Tomorrow, the Senate Judiciary Committee will hold a hearing on two circuit court nominees: John Bush for the Sixth Circuit and Kevin Newsom for the Eleventh Circuit. Many concerns have been raised about these nominees (as well as the third nominee on the hearing, Damien Schiff for the Court of Federal Claims), but setting aside the merits for just a moment, we can’t lose sight of the process, as Chairman Grassley casually rejects another Senate norm in the interest of rubberstamping President Trump’s judicial nominees.
It has long been the practice of the Senate Judiciary Committee to consider only one circuit court nominee per nomination hearing.
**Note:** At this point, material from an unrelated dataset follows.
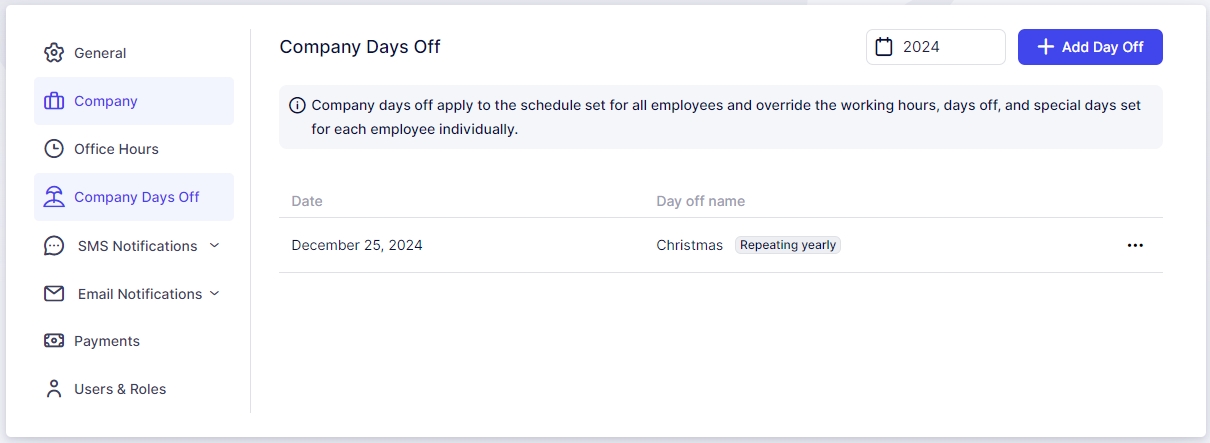Click the Users & Roles person icon
Screen dimensions: 1210x443
[x=54, y=389]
Exceptions are rare and usually have extenuating circumstances: the Judiciary Committee held hearings for more than 60 of President Obama’s circuit court nominees, and held a hearing with two circuit court nominees only three times—each time with the support of the minority party.
As then-Ranking Member Sessions explained—in agreeing to move forward—at a joint hearing for Fourth Circuit Judges James Wynn and Albert Diaz, both of North Carolina:
We will have two nominees today for hearing, which is unusual and not something we do often, but it is something we were requested to do. And the nominees sort of have come forward together for the same circuit and the desire, I understand, is to keep them together. So I think under those circumstances, I have agreed to go forward with both nominees today and I look forward to a good hearing.
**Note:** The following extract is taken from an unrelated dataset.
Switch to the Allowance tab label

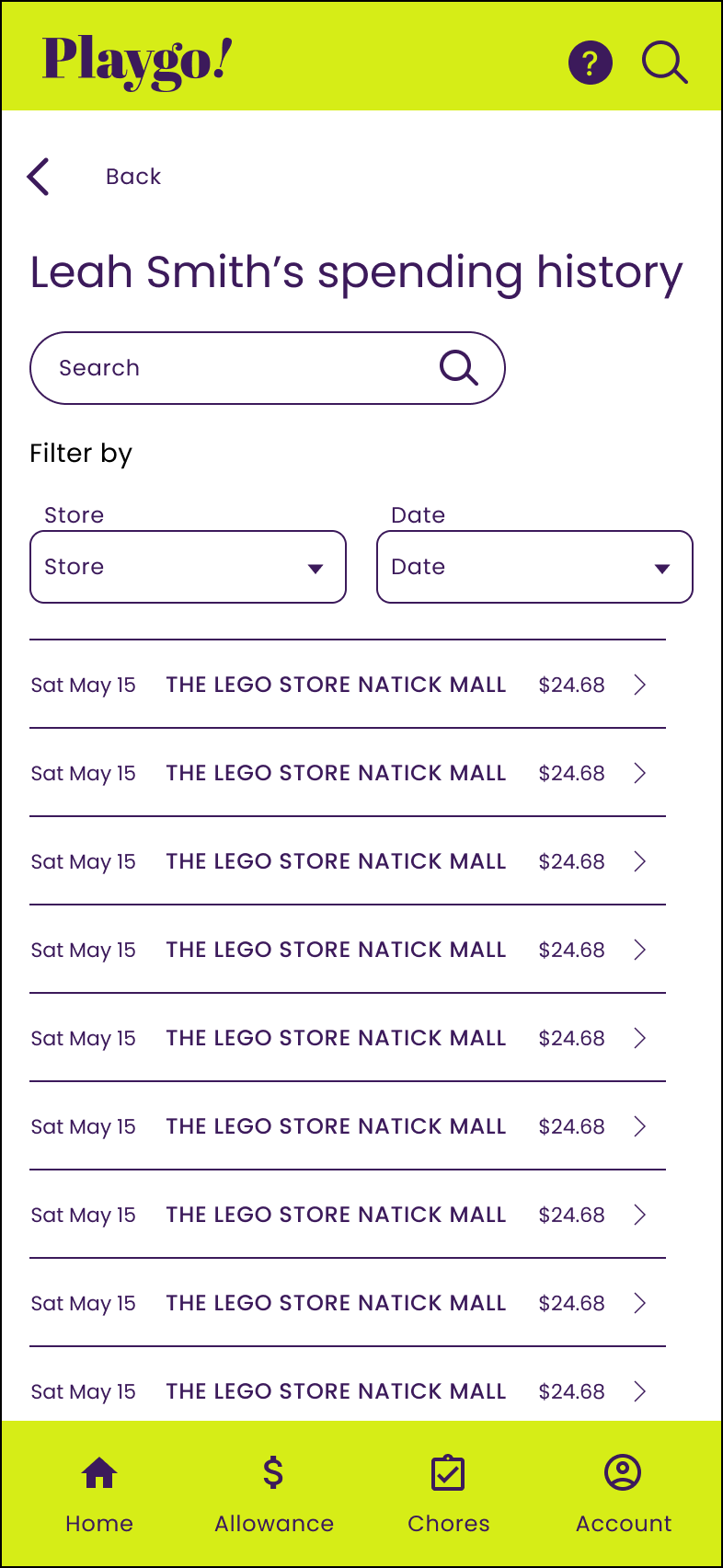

That hearing also was supported by home-state Senator Burr, then in the minority, and both nominees were confirmed unanimously.
Similarly, in May 2014, the Judiciary Committee held a joint hearing for Eleventh Circuit Judges Julie Carnes and Jill Pryor, both of Georgia, with the agreement of then-Ranking Member Grassley and home-state Senators Chambliss and Isakson, then in the minority. Both nominees were confirmed unanimously.
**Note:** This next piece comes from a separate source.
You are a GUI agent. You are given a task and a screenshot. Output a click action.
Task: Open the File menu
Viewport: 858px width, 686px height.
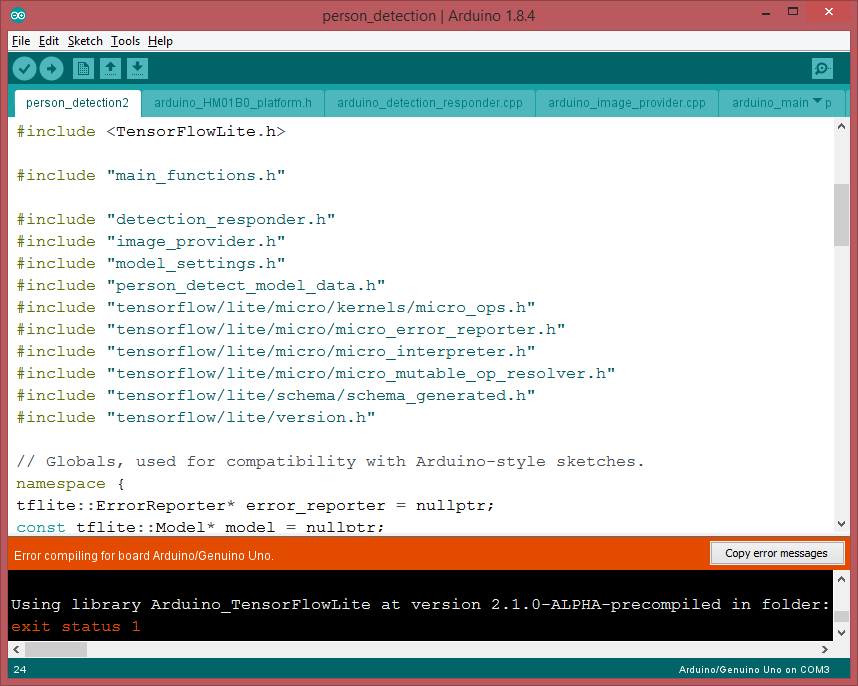click(x=21, y=41)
The third instance of a joint hearing was at the request of Republican Senators, who boycotted the first hearing for Seventh Circuit Judge David Hamilton and then requested a second hearing. Then-Chairman Leahy accommodated this request and asked Judge Hamilton to appear at a hearing with Judge Andre Davis, nominated to the Fourth Circuit.
Each of these three exceptions was made in consultation with—and the support of—the Committee’s Ranking Member. They did not short-circuit the vetting process or rush through potentially controversial nominees.
Chairman Grassley could honor the established Judiciary Committee process by simply holding a hearing for one of the two circuit court nominees in two weeks, instead of cramming them onto the same hearing tomorrow. And there is no reason to rush:
- The Sixth Circuit vacancy has been open for less than four months.
- Senators Sessions and Shelby held the Eleventh Circuit vacancy open for years, including blocking Judge Abdul Kallon’s nomination by refusing to return their blue slips.
- And Senator Cotton blocked nominees to the Court of Federal Claims for two years because he believes that the vacancies do not need to be filled.
The norms and practices of the Senate Judiciary Committee exist for a reason: to ensure a fair and thorough vetting of nominees to lifetime appointments for some of the most important positions in our democracy.
Hopefully tomorrow’s hearing will be the exception, rather than the new normal. We can disagree whether particular individuals meet the threshold to serve as judges, but we at least should agree that the positions themselves—and the Senators’ constitutional responsibility—require a deliberate process, such as the one the Judiciary Committee has followed for years.